= Task statement =
Revise the material from the line containing "is (689, 1225)." up to and including the line containing "text language is", replacing "screenshot" with "screen capture" and leaving everything else unchanged.
**** Provided information ****
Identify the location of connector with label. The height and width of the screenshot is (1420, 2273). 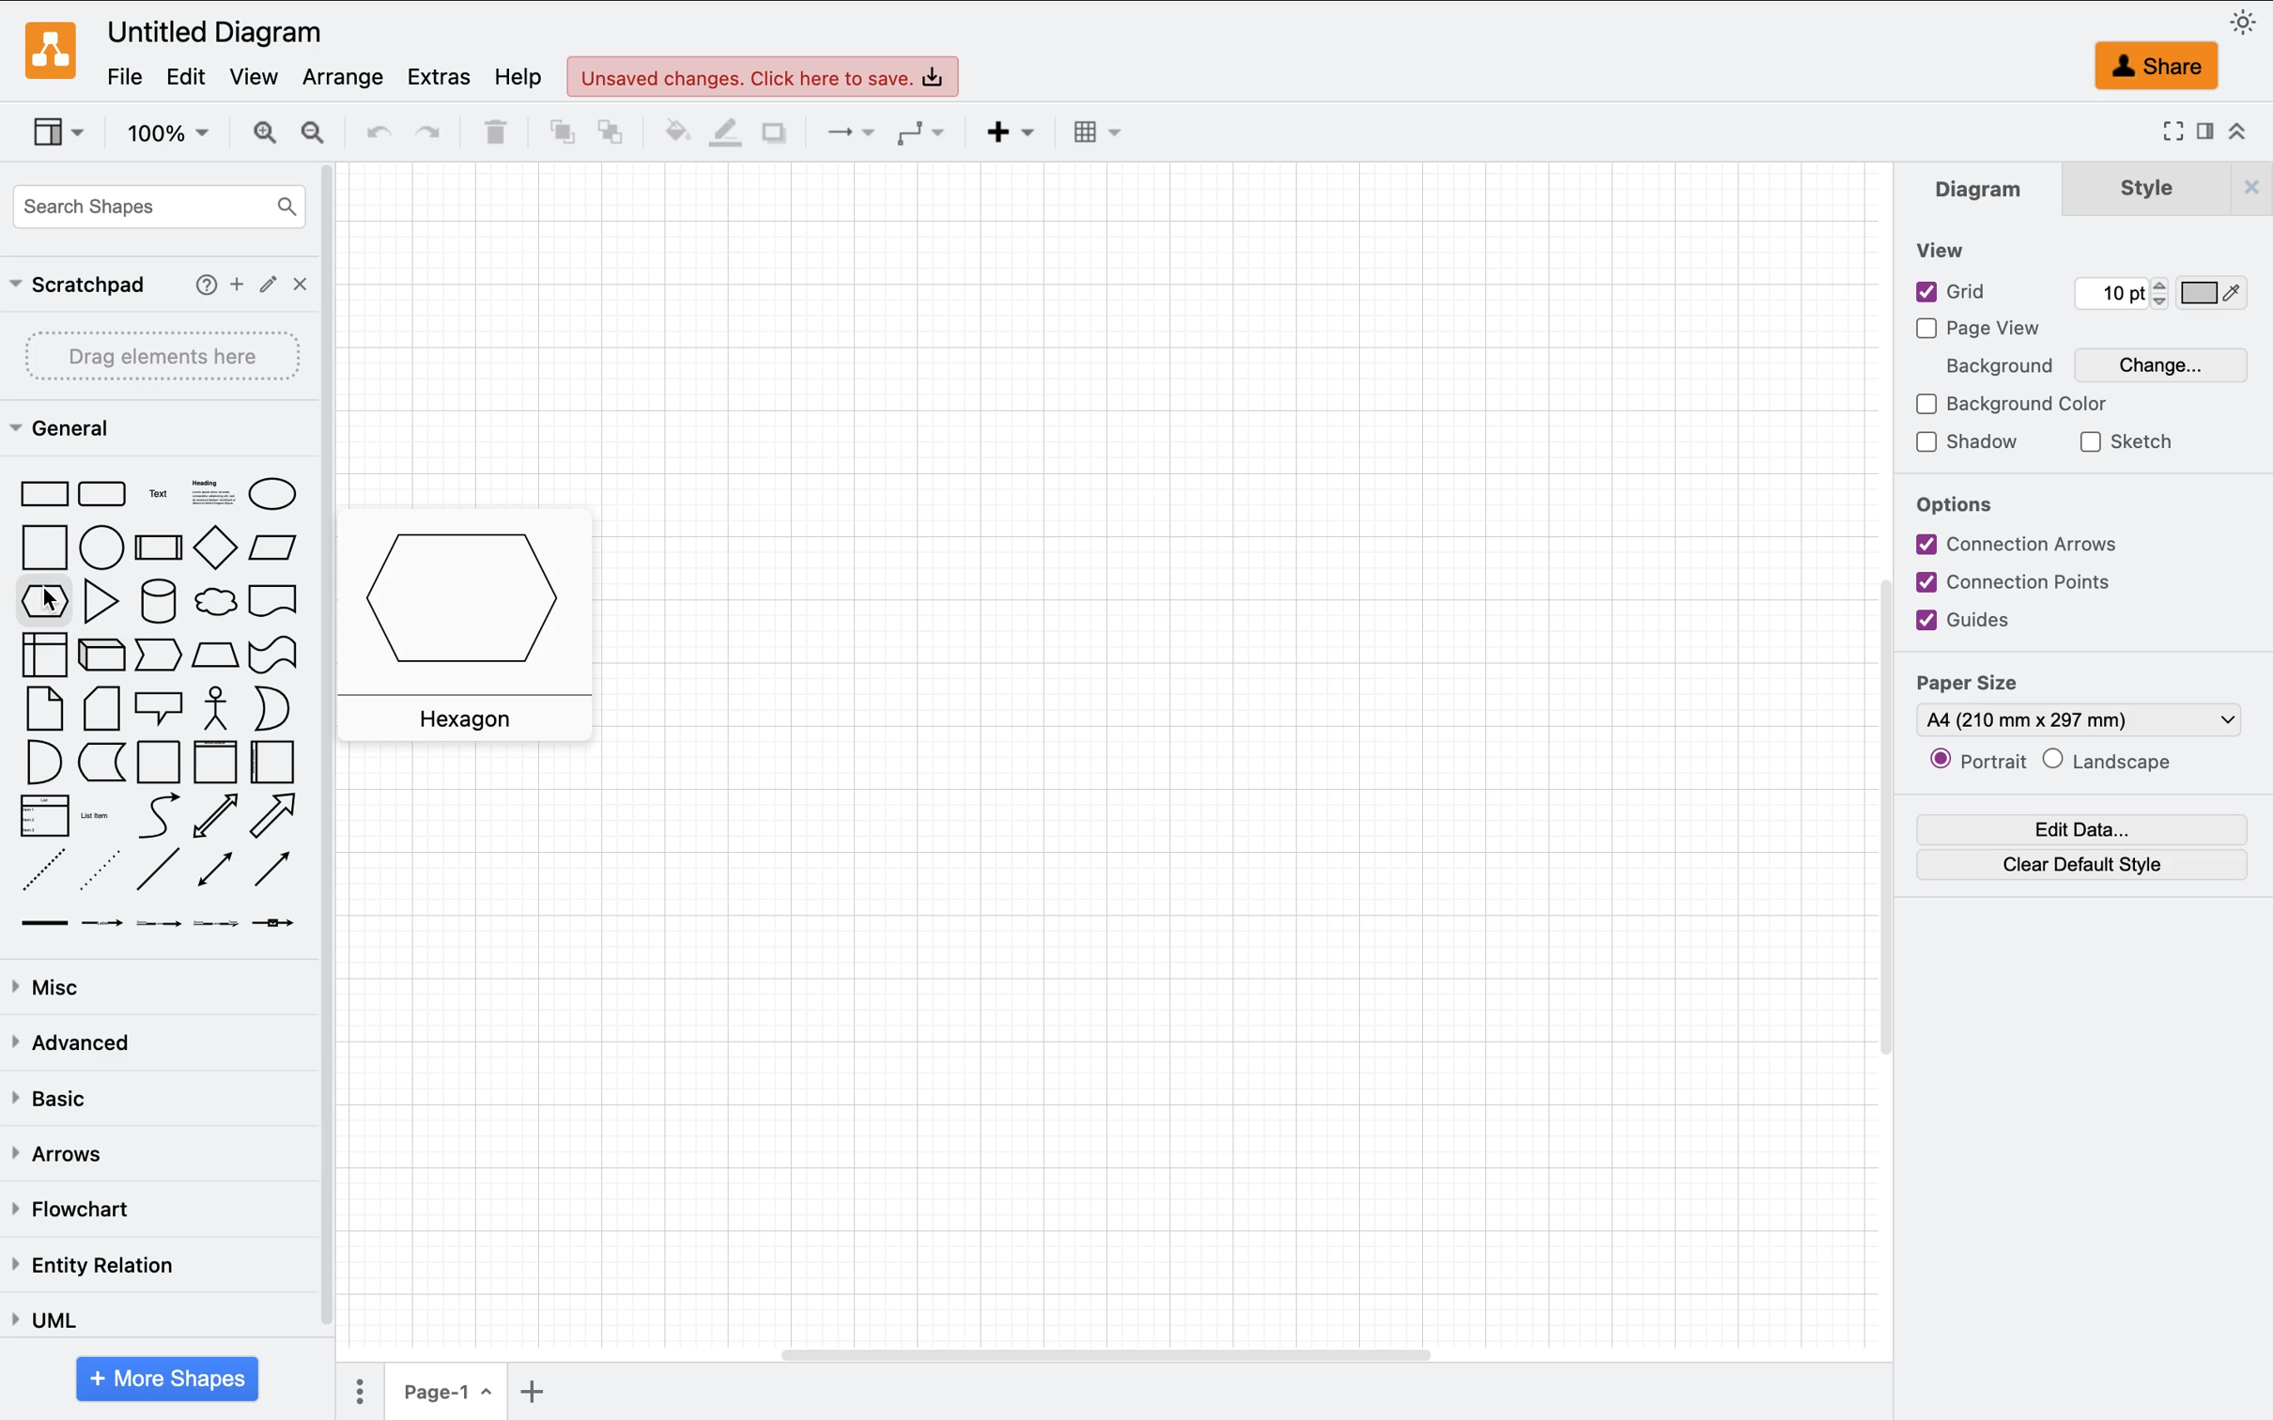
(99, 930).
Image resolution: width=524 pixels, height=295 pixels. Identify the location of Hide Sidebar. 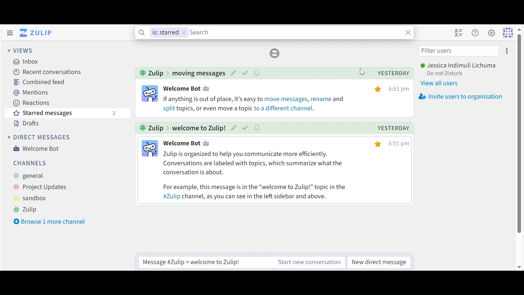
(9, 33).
****
**** Provided information ****
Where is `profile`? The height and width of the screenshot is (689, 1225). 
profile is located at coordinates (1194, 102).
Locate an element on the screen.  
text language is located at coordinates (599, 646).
****
**** Provided information ****
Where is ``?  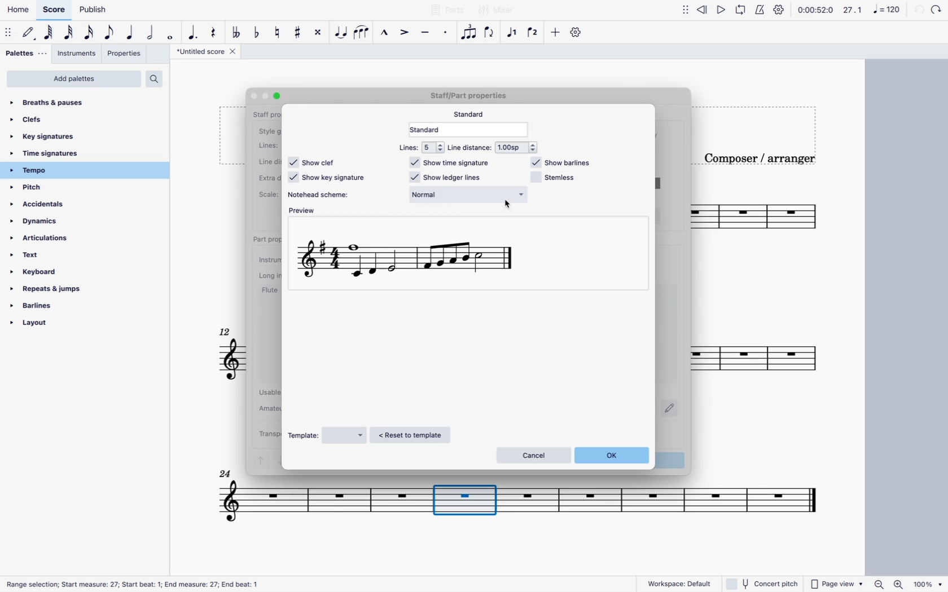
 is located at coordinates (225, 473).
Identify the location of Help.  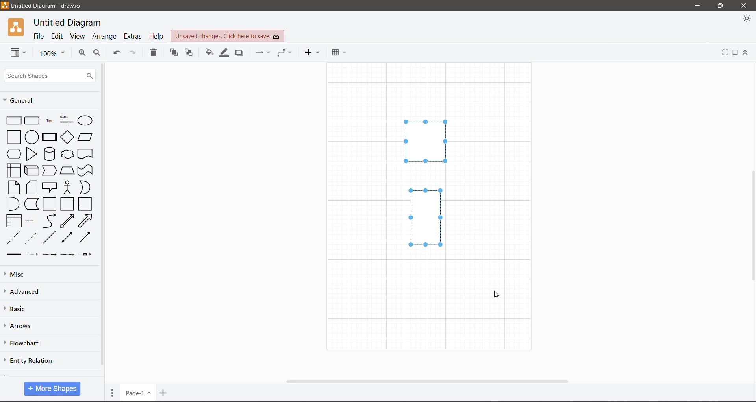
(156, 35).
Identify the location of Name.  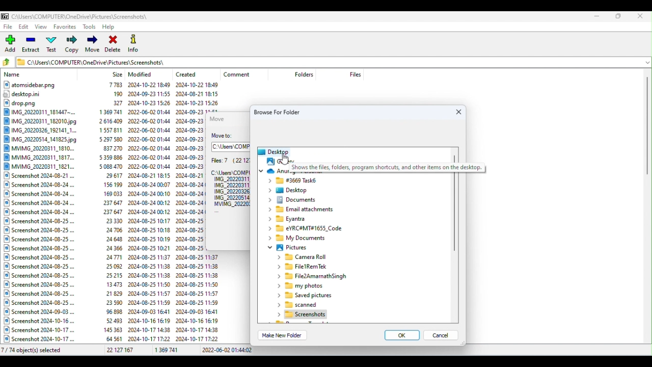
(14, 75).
****
= Expected answer =
Where is `profile`? The height and width of the screen capture is (689, 1225). 
profile is located at coordinates (1194, 102).
Locate an element on the screen.  
text language is located at coordinates (599, 646).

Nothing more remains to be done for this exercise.